2 years later, her doctors called. New developments in genetic research revealed that the DNA mutation they previously thought explained her disease was a benign variant. But they had a new answer: a different mutation in a different gene that could explain her disease. Esme’s parents left the disease community they had helped to build and joined new parent support groups. The newly identified mutation was in a recently discovered gene, so it hadn’t even been available for testing two years previously. Esme’s parents felt uprooted from the tight-knit community they had built, but did their best to integrate into a new circle of friends and supporters.
6 months later, the doctors called again. Although the second diagnosis could still explain Esme’s condition, geneticists had determined that two other DNA variants in other genes were much more likely to explain Esme’s condition and would lead to different therapies for Esme. This time, Esme’s mother stayed in the support groups they had previously joined. After being uprooted from one community of parents, she didn’t want to be completely uprooted again. And, she knew that the second genetic mutation might explain at least part of Esme’s condition.
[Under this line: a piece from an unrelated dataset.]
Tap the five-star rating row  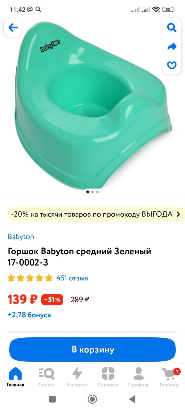[30, 278]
Esme, 8 years old in 2019, continues to experience developmental delays and health challenges. She goes to a special school, has pool therapy to help her mobility, and loves playing with toys. Her parents still don’t have all the answers, but new genetic testing developments may potentially provide more information. Esme’s parents know that even though they have some potential answers now, because the field is rapidly evolving, those answers are likely to change. For now, they continue searching for answers as new tests and research becomes available.